In the 20-member AfD faction in the Bavarian state parliament, twelve members of the board of directors around party chairman Ingo Hahn reject it, but there is no two-thirds majority to vote. The group’s work appears to have been largely blocked. At the beginning of July, nine of the 22 group members in the Lower House in Berlin complained in a public letter about a “climate of mistrust and destructiveness”.

The Berlin AfD party leader Georg Padzerski with his fellow party member Beatrix von Storch Photo: REUTERS / Fabrizio Bensch

In particular, incumbent group leader Georg Pazderski’s management style and the way he dealt with employees, described as “absolutely unworthy”, were criticized.
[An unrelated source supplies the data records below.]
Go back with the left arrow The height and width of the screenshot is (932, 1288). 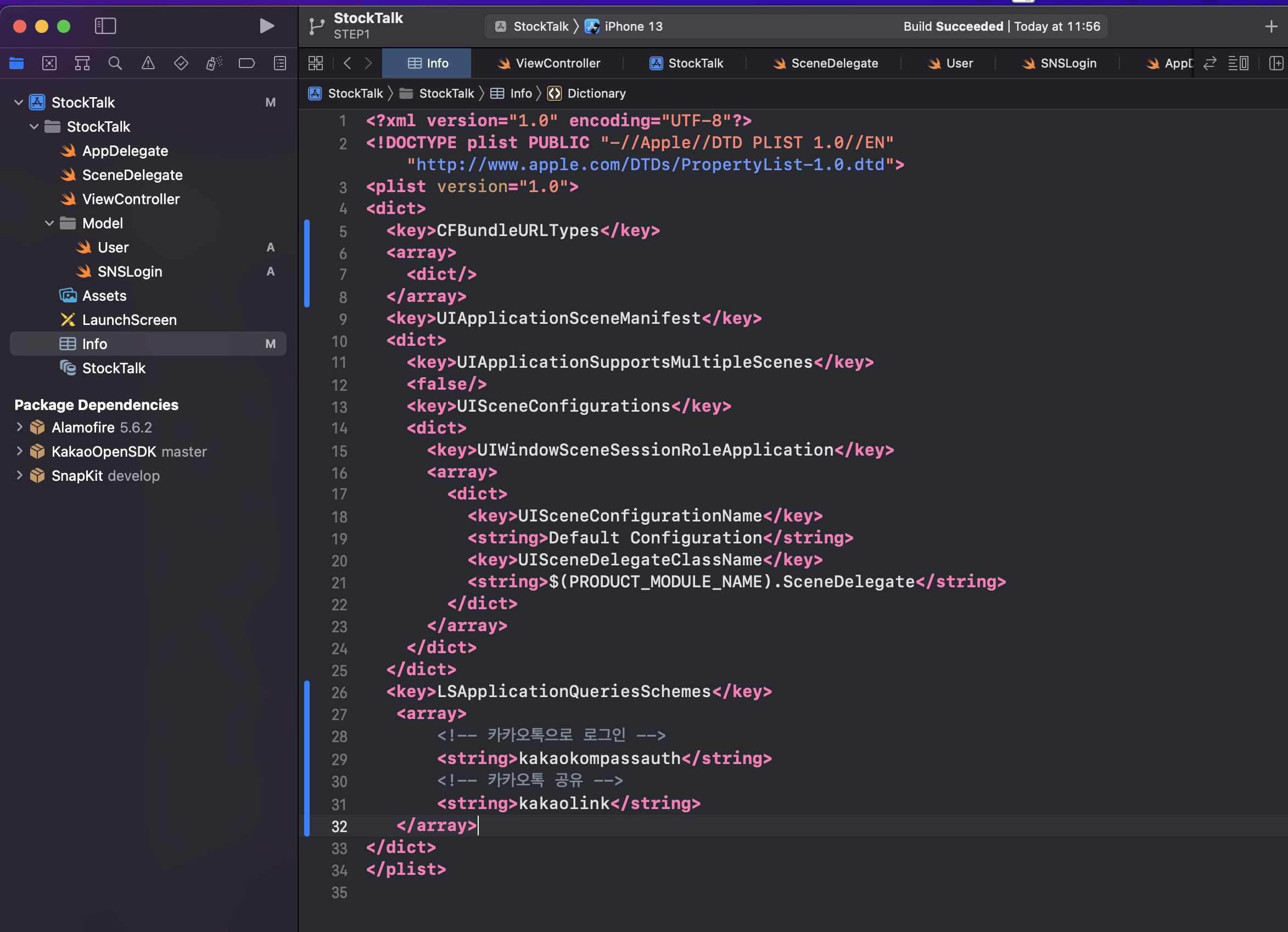[348, 63]
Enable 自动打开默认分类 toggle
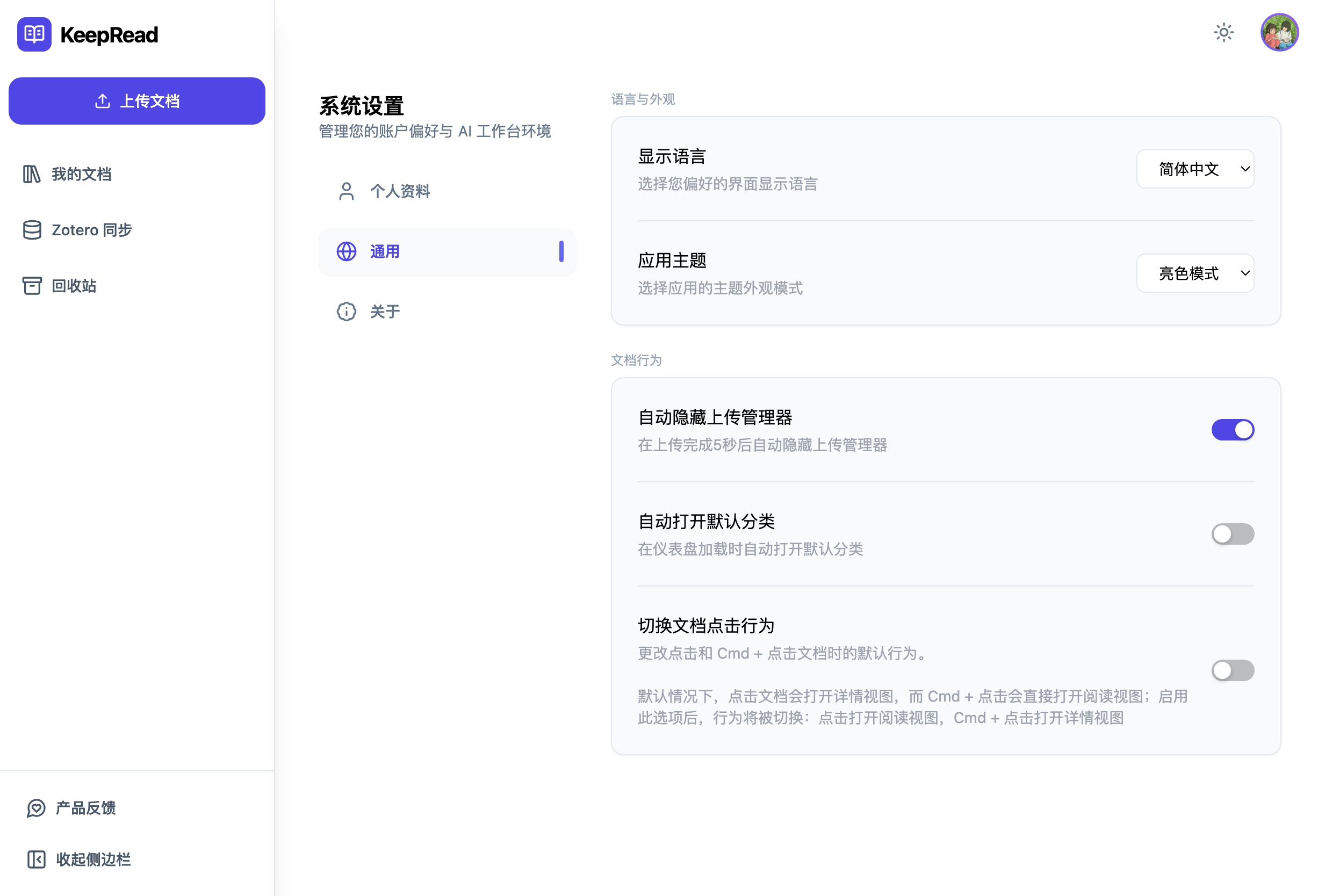The image size is (1325, 896). [1233, 534]
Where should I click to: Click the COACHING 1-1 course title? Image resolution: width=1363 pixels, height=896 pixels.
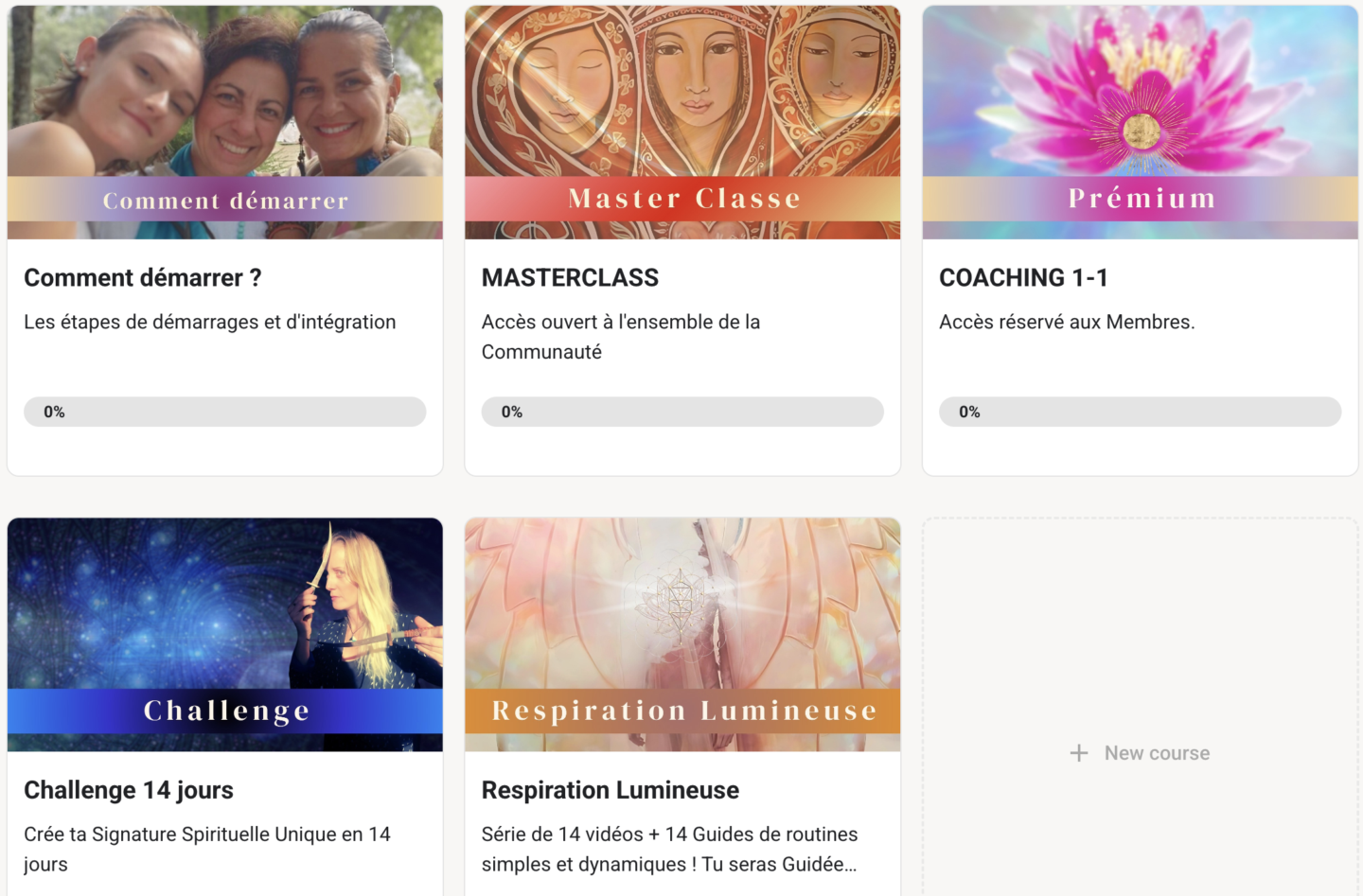point(1023,278)
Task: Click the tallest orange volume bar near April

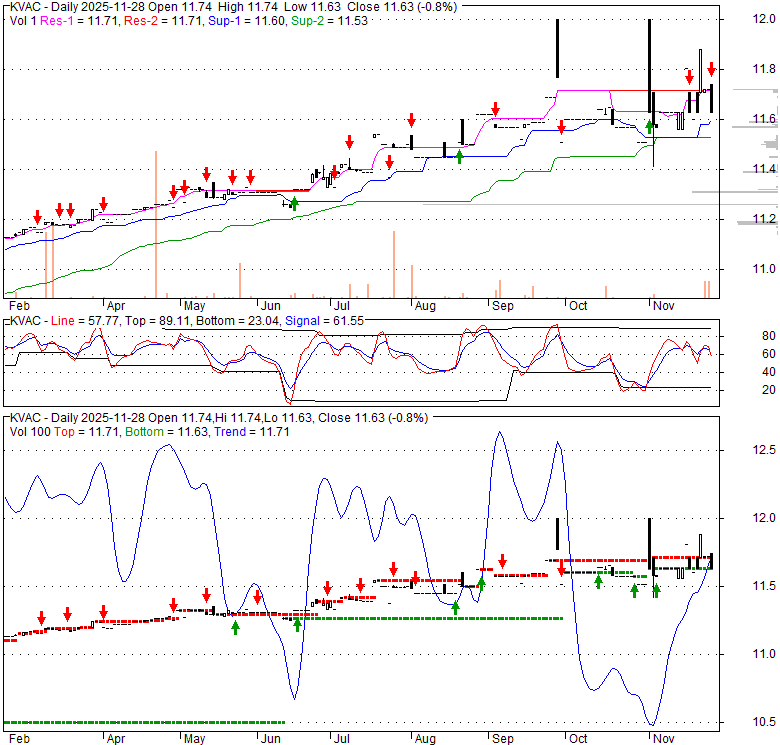Action: 156,224
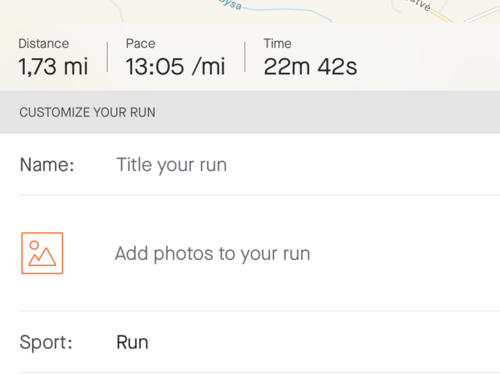Select 'Add photos to your run' text
500x375 pixels.
(212, 254)
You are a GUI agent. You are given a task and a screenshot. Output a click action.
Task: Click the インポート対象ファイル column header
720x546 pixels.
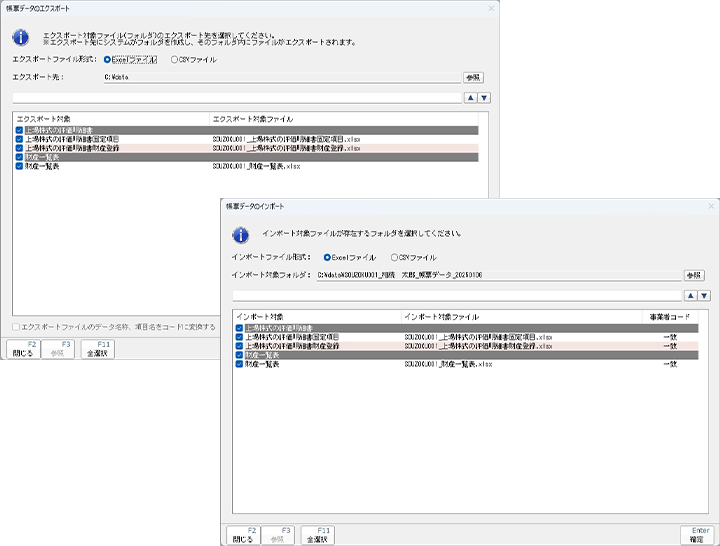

The camps have since been restored. Members of the AfD parliamentary group are dueling in court, former employees are suing their dismissals – several proceedings are still ongoing.

What role does President Haldenwang play in protecting the constitution?

The attempts to instrumentalize the protests against the corona measures show just how much the AfD is looking for crisis topics to stir the mood in times of uncertainty. When, after the great demonstration in Berlin, there was talk – exaggeratedly – of the storming of the Reichstag, it was forgotten that some clear enemies of democracy had long been inside, in parliament. It may be a coincidence, but when Hans-Georg Maaßen was still head of the Office for the Protection of the Constitution, the AfD was not viewed nearly as intensely, the masquerade lasted – and the rise led to temporary ingratitude of the Union AfD positions.

Thomas Haldenwang has been chairman of the Federal Office for the Protection of the Constitution since November 2018. Photo: AFP / Bernd von Jutrczenka

Now ever sharper dividing lines are being drawn. And with Thomas Haldenwang, someone heads the German intelligence service who shows a clear advantage. Right-wing extremism is currently the biggest threat to democracy in Germany, he says. He has placed the most radical AfD movement, the “wing” around the Thuringian faction leader Björn Höcke, under observation. Haldenwang calls Höcke and the Brandenburg MP Andreas Kalbitz, who was initially expelled from the party, openly right-wing extremists.

Bavaria’s Prime Minister Markus Söder (CSU) had predicted in March that Höcke would sooner or later take over the party completely, which could lead to a final split. According to Thuringia’s group leader, more and more moderate forces are being fled. Söder told the Funke media that Höcke was adopting the methods of his role models from the 1920s and 1930s: “Discrediting people, abusing democratic rules for his own ends.”